# Create a LAN connection in XP



## lsantacana (Mar 14, 2007)

Hi,

I'm having a problem with my notebook (Windows XP). The LAN connection disappeared and, now, when I try to create a new LAN connection I get a message saying that these connections should automatically be detected so I cannot recreate a defaukt LAN connection.

Does anybody now how to recreate it?


----------



## spdabbs (Feb 23, 2007)

Check in the BIOS that onboard LAN is set to enabled, also check in Device Manager that the onboard NIC isn't disabled. If neither of those fix the issue, uninstall the NIC in device manager and reboot - that should reinstall the device.


----------



## DoubleHelix (Dec 10, 2004)

What are you connecting to? A modem? A router? Another computer?


----------



## lsantacana (Mar 14, 2007)

Hi,

Many thanks for your replies. Yesterday evening I checked both, the onboard LAN in BIOS and the NIC in the Device Manager and they are both enable. But still not detecting the LAN.

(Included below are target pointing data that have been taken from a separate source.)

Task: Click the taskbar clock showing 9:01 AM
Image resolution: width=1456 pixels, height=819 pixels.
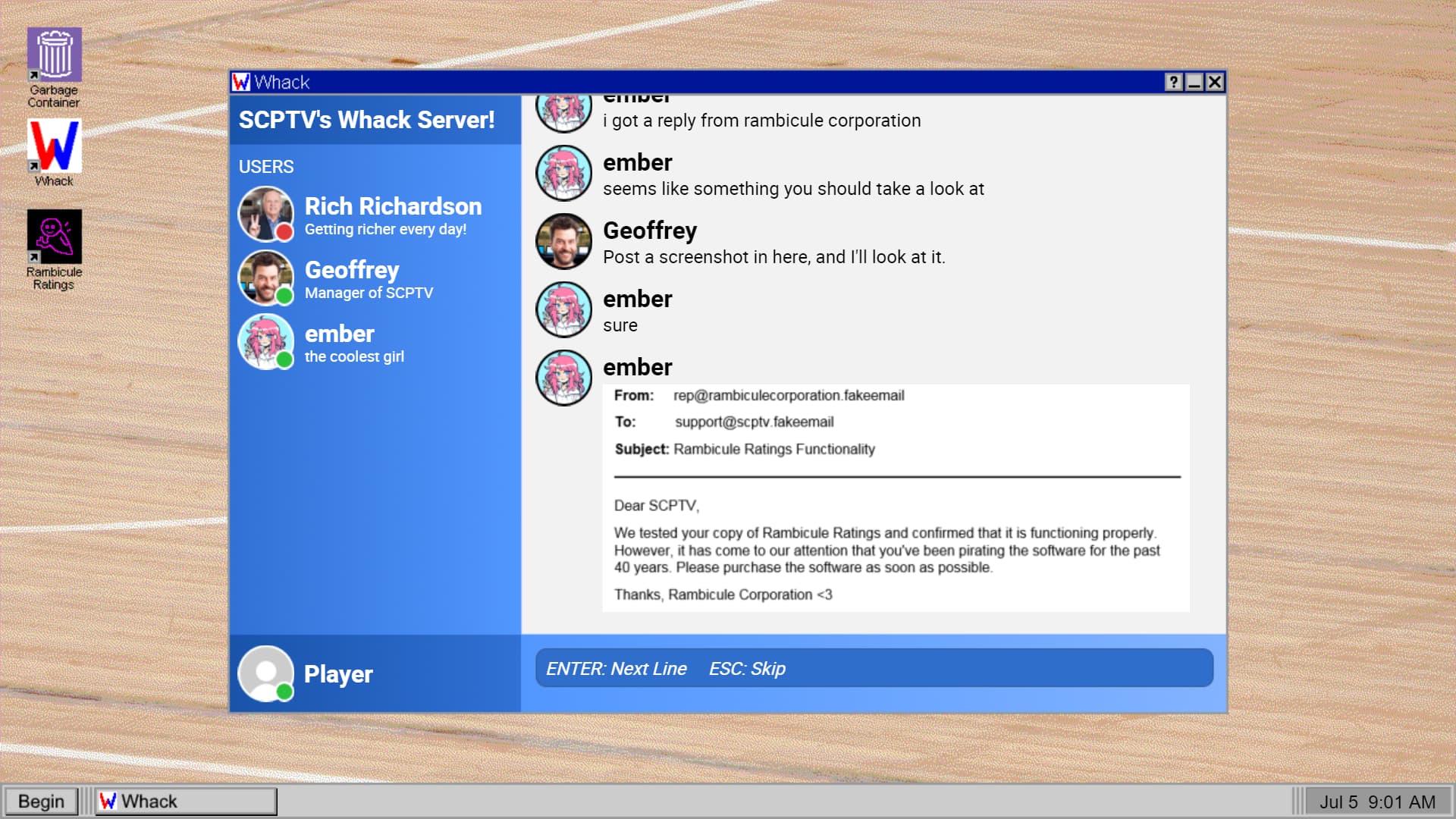Action: coord(1377,802)
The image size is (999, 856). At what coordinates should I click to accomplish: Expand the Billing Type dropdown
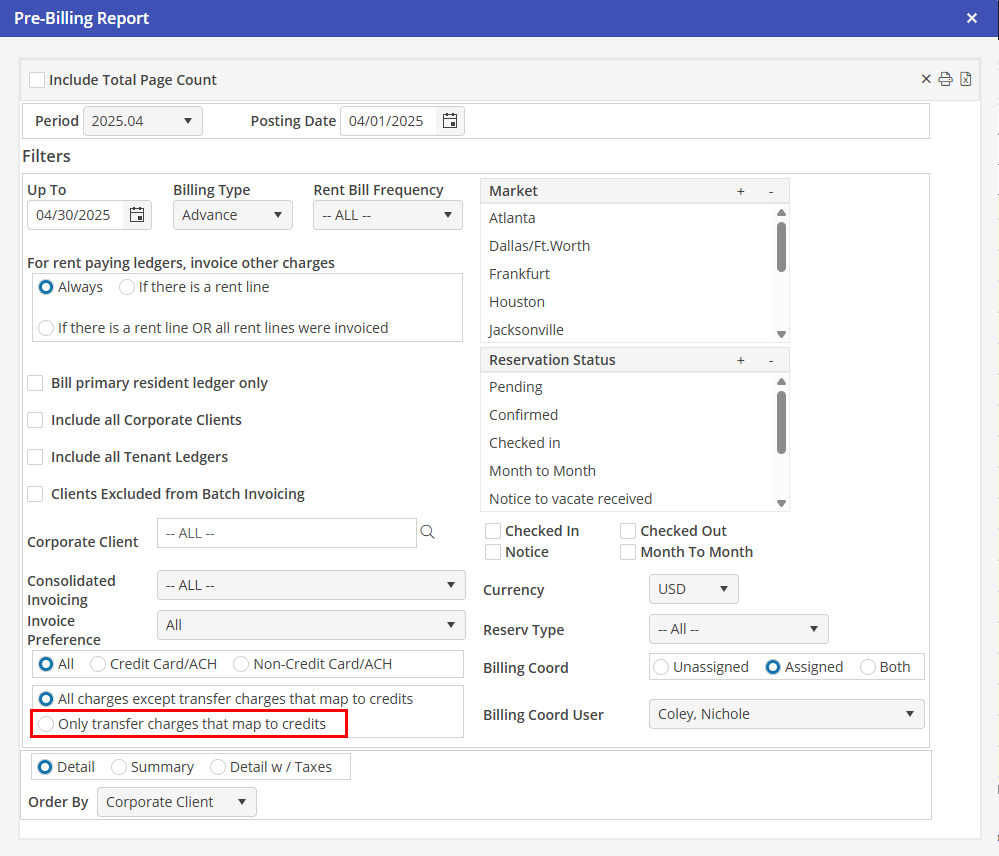click(232, 215)
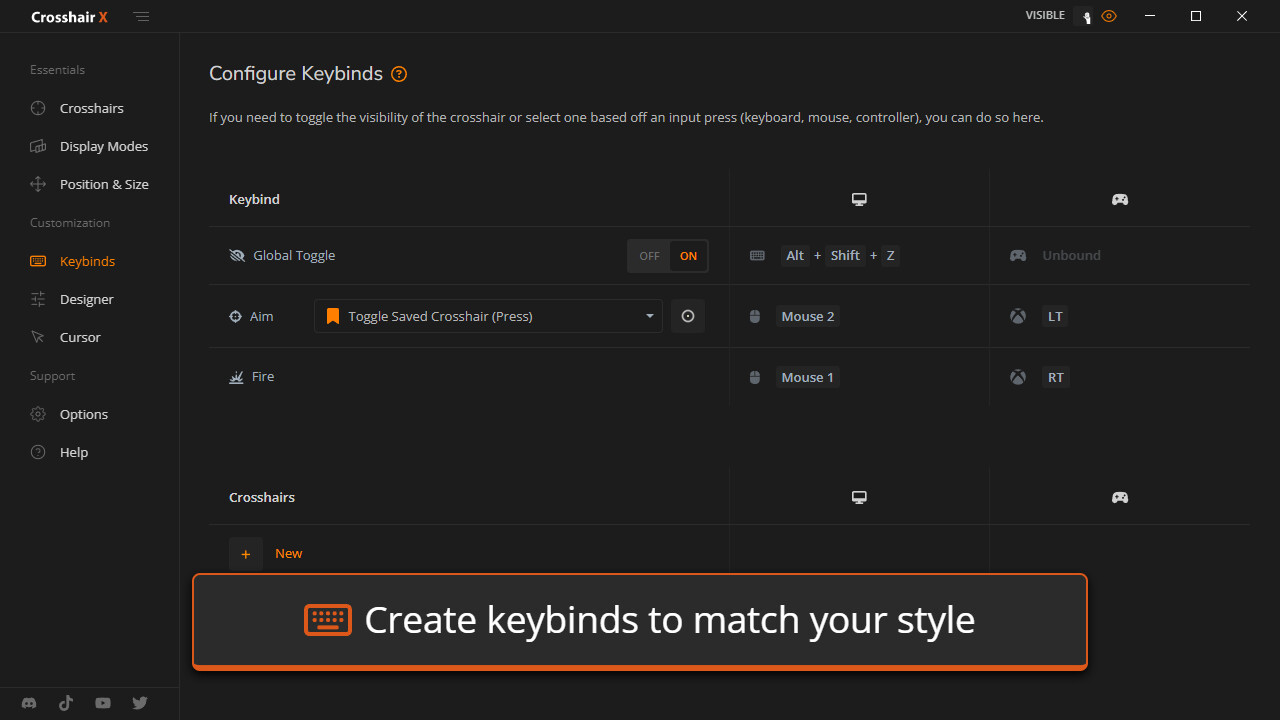Go to the Designer page

pos(86,299)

And regarding the other question, I'm trying to connect to a router.

Many thanks again,
Lorenzo


----------



## spdabbs (Feb 23, 2007)

By "Not detecting the LAN", do you mean that in Network Connections it's showing up as "Network Cable Unplugged"? If so, try a different port on the router to rule that out, then try a different ethernet cable. If you have a Realtek 8139 onboard NIC, you may also want to try going to its properties in Device Manager and altering the Link Speed to 100Full instead of Auto.


----------



## lsantacana (Mar 14, 2007)

Hi, spdabbs,

Sorry, probably I was not so clear on my explanation. By "not detecting the LAN" I mean that the LAN connection icon in Network connections has disappeared and I cannot created since it should be automatically created when detecting the device. So I guess the problem is related to not detecting the NIC in my laptop and, therefore, does not automatically create the LAN connection as part of the network connections. Unfortunatelly I cannot tell you what is the exact NIC I have since I don't have the laptop with me right now.

Many thanks again.


----------



## spdabbs (Feb 23, 2007)

It's very odd that the NIC is showing OK in Device Manager but not Network Connections. Try booting into Safe Mode with Networking and see if it shows up OK there.


----------



## lsantacana (Mar 14, 2007)

Ok, I will try and I'll let you know.

Many thanks


----------



## lsantacana (Mar 14, 2007)

Hi spdabbs,

I tried yesterday evening with that laptop by booting into Safe Mode with Networking but still no LAN connection is shown. Any other suggestion on what could be the problem?

Many thanks


----------



## spdabbs (Feb 23, 2007)

It's DEFINITELY in Device Manager - with no exclamation marks or anything in the icon?


----------



## DoubleHelix (Dec 10, 2004)

Did you try a different cable? 
A different port on the router? 
Do other computers connect fine to the router?


----------



## lsantacana (Mar 14, 2007)

Hi DoubleHelix,

Yes, I have another laptop that connects fine to the router.


----------



## DoubleHelix (Dec 10, 2004)

It connects fine using the same port and the same cable?


----------